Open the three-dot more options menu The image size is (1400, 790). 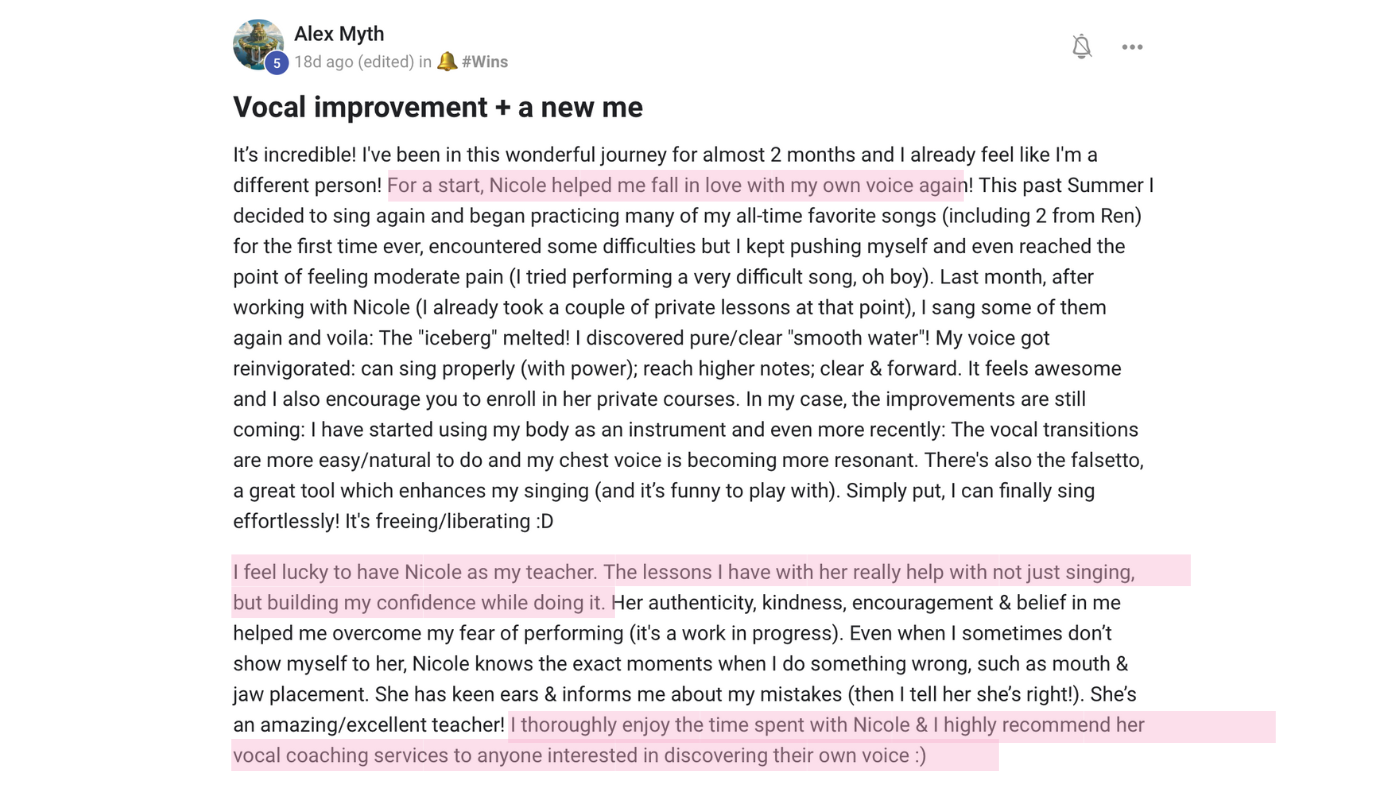[1132, 47]
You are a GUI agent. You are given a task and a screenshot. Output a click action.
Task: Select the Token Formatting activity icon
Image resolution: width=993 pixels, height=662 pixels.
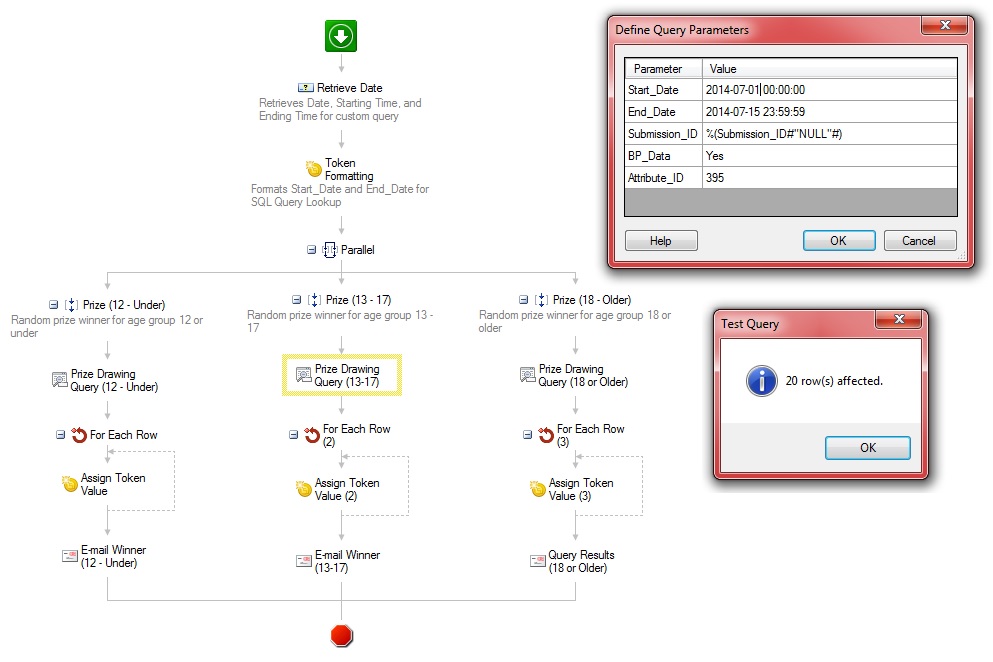(x=313, y=169)
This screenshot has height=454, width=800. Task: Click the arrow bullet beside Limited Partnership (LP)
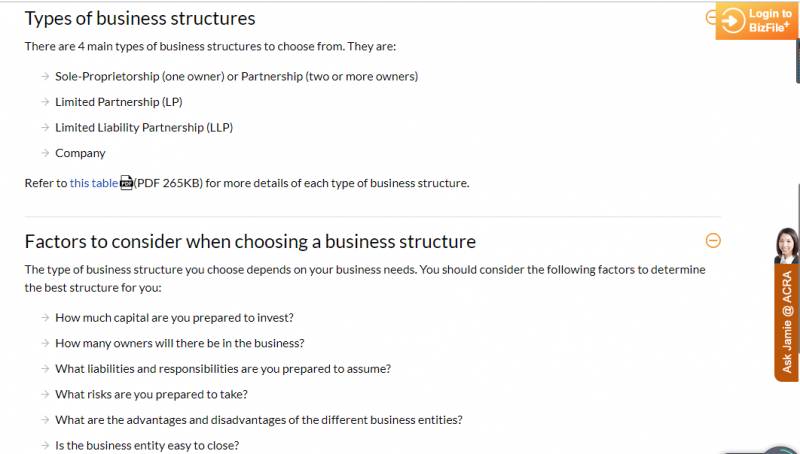click(45, 102)
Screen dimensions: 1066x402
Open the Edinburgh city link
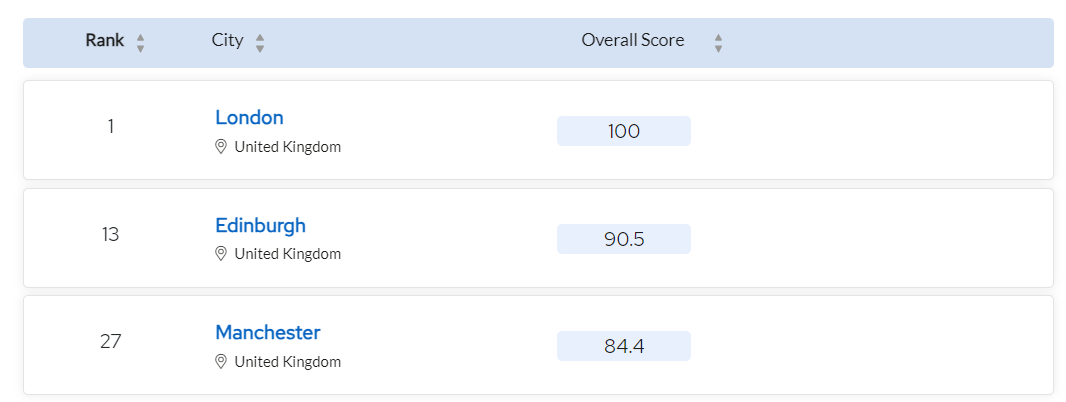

## Exercise instructions
What you return must match, line for line, the span from the line containing "This screenshot has" through the last line of the listing above, with every picture omitted.

## Response to this exercise
This screenshot has height=454, width=800. Task: Click the arrow bullet beside Limited Partnership (LP)
click(45, 102)
Screen dimensions: 1066x402
Open the Edinburgh city link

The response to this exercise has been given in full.